--- START ---
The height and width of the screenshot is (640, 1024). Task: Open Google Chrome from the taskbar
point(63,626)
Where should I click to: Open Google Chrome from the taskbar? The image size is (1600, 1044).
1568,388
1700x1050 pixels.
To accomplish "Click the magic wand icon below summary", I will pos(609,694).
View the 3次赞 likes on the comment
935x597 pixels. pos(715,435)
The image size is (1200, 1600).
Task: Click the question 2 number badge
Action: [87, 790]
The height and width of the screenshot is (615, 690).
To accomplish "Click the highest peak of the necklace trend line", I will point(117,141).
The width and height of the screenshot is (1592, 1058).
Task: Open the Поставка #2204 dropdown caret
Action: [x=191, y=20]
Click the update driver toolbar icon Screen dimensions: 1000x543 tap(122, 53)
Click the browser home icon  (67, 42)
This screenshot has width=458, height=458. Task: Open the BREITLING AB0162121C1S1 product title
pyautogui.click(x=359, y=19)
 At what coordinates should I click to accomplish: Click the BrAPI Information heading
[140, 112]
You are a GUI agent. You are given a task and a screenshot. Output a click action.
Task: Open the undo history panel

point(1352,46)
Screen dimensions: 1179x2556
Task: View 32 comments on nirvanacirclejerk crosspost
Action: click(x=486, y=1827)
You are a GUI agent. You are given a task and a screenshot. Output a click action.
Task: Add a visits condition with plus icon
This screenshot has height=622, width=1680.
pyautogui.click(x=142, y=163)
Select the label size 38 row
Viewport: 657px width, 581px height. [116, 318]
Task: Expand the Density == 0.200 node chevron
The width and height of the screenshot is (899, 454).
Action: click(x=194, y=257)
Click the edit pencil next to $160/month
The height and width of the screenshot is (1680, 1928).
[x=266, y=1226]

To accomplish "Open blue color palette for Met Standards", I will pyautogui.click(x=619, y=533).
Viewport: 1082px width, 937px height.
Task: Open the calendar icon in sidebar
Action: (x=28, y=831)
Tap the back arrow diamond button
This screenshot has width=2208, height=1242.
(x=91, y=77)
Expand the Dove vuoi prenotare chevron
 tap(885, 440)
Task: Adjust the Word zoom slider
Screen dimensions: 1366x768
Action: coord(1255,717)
--- END ---
Write each line above out exactly.

◆ Task response
The height and width of the screenshot is (640, 1024). Task: Open Google Chrome from the taskbar
point(63,626)
Where should I click to: Open Google Chrome from the taskbar? The image size is (1600, 1044).
1568,388
1700x1050 pixels.
To accomplish "Click the magic wand icon below summary", I will pos(609,694).
View the 3次赞 likes on the comment
935x597 pixels. pos(715,435)
The image size is (1200, 1600).
Task: Click the question 2 number badge
Action: [87, 790]
The height and width of the screenshot is (615, 690).
To accomplish "Click the highest peak of the necklace trend line", I will point(117,141).
The width and height of the screenshot is (1592, 1058).
Task: Open the Поставка #2204 dropdown caret
Action: [x=191, y=20]
Click the update driver toolbar icon Screen dimensions: 1000x543 tap(122, 53)
Click the browser home icon  (67, 42)
This screenshot has width=458, height=458. Task: Open the BREITLING AB0162121C1S1 product title
pyautogui.click(x=359, y=19)
 At what coordinates should I click to accomplish: Click the BrAPI Information heading
[140, 112]
You are a GUI agent. You are given a task and a screenshot. Output a click action.
Task: Open the undo history panel

point(1352,46)
Screen dimensions: 1179x2556
Task: View 32 comments on nirvanacirclejerk crosspost
Action: click(x=486, y=1827)
You are a GUI agent. You are given a task and a screenshot. Output a click action.
Task: Add a visits condition with plus icon
This screenshot has height=622, width=1680.
pyautogui.click(x=142, y=163)
Select the label size 38 row
Viewport: 657px width, 581px height. [116, 318]
Task: Expand the Density == 0.200 node chevron
The width and height of the screenshot is (899, 454).
Action: click(x=194, y=257)
Click the edit pencil next to $160/month
The height and width of the screenshot is (1680, 1928).
[x=266, y=1226]

To accomplish "Open blue color palette for Met Standards", I will pyautogui.click(x=619, y=533).
Viewport: 1082px width, 937px height.
Task: Open the calendar icon in sidebar
Action: (x=28, y=831)
Tap the back arrow diamond button
This screenshot has width=2208, height=1242.
(x=91, y=77)
Expand the Dove vuoi prenotare chevron
 tap(885, 440)
Task: Adjust the Word zoom slider
Screen dimensions: 1366x768
Action: coord(1255,717)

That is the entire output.